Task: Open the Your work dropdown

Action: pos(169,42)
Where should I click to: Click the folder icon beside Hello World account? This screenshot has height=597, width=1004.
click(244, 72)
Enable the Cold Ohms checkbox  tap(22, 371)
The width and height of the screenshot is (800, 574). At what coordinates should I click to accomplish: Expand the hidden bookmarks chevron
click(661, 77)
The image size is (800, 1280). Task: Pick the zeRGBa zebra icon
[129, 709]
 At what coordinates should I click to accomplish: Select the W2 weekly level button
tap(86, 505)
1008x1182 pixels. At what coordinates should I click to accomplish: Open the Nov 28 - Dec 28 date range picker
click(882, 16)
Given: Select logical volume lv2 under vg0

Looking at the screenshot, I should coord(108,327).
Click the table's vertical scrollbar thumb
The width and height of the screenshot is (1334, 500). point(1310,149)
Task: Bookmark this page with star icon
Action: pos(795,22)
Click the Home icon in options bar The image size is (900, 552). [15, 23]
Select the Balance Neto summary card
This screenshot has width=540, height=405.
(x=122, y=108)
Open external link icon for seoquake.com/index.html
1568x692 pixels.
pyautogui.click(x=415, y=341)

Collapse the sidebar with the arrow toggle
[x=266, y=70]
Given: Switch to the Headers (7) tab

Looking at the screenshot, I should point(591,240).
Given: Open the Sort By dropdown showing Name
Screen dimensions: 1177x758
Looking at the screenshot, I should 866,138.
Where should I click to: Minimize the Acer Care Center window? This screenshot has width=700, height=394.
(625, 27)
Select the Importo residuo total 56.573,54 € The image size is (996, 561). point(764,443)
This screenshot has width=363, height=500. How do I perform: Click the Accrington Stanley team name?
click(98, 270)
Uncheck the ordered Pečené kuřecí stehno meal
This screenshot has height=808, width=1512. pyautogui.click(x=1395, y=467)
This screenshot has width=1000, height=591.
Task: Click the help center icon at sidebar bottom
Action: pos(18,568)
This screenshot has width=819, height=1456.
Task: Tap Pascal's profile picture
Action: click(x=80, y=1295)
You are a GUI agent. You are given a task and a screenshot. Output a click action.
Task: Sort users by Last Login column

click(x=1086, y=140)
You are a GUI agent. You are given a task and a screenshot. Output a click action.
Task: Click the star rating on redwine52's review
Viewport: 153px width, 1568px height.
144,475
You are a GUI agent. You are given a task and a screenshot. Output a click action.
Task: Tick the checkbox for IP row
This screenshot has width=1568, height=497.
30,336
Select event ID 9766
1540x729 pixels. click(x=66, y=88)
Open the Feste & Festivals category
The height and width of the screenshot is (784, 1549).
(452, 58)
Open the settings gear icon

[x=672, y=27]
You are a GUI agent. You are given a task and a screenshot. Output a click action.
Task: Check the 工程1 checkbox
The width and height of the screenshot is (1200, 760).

Task:
Each line of the data is to be retyped exactly as shown.

Completed exercise:
Task: Open the Your work dropdown

Action: pos(169,42)
Where should I click to: Click the folder icon beside Hello World account? This screenshot has height=597, width=1004.
click(244, 72)
Enable the Cold Ohms checkbox  tap(22, 371)
The width and height of the screenshot is (800, 574). At what coordinates should I click to accomplish: Expand the hidden bookmarks chevron
click(661, 77)
The image size is (800, 1280). Task: Pick the zeRGBa zebra icon
[129, 709]
 At what coordinates should I click to accomplish: Select the W2 weekly level button
tap(86, 505)
1008x1182 pixels. At what coordinates should I click to accomplish: Open the Nov 28 - Dec 28 date range picker
click(882, 16)
Given: Select logical volume lv2 under vg0

Looking at the screenshot, I should coord(108,327).
Click the table's vertical scrollbar thumb
The width and height of the screenshot is (1334, 500). point(1310,149)
Task: Bookmark this page with star icon
Action: pos(795,22)
Click the Home icon in options bar The image size is (900, 552). [15, 23]
Select the Balance Neto summary card
This screenshot has width=540, height=405.
(x=122, y=108)
Open external link icon for seoquake.com/index.html
1568x692 pixels.
pyautogui.click(x=415, y=341)

Collapse the sidebar with the arrow toggle
[x=266, y=70]
Given: Switch to the Headers (7) tab

Looking at the screenshot, I should point(591,240).
Given: Open the Sort By dropdown showing Name
Screen dimensions: 1177x758
Looking at the screenshot, I should 866,138.
Where should I click to: Minimize the Acer Care Center window? This screenshot has width=700, height=394.
(625, 27)
Select the Importo residuo total 56.573,54 € The image size is (996, 561). point(764,443)
This screenshot has width=363, height=500. How do I perform: Click the Accrington Stanley team name?
click(98, 270)
Uncheck the ordered Pečené kuřecí stehno meal
This screenshot has height=808, width=1512. pyautogui.click(x=1395, y=467)
This screenshot has width=1000, height=591.
Task: Click the help center icon at sidebar bottom
Action: pos(18,568)
This screenshot has width=819, height=1456.
Task: Tap Pascal's profile picture
Action: click(x=80, y=1295)
You are a GUI agent. You are given a task and a screenshot. Output a click action.
Task: Sort users by Last Login column

click(x=1086, y=140)
You are a GUI agent. You are given a task and a screenshot. Output a click action.
Task: Click the star rating on redwine52's review
Viewport: 153px width, 1568px height.
144,475
You are a GUI agent. You are given a task and a screenshot. Output a click action.
Task: Tick the checkbox for IP row
This screenshot has width=1568, height=497.
30,336
Select event ID 9766
1540x729 pixels. click(x=66, y=88)
Open the Feste & Festivals category
The height and width of the screenshot is (784, 1549).
(452, 58)
Open the settings gear icon

[x=672, y=27]
You are a GUI agent. You are given a task and a screenshot. Output a click action.
Task: Check the 工程1 checkbox
The width and height of the screenshot is (1200, 760).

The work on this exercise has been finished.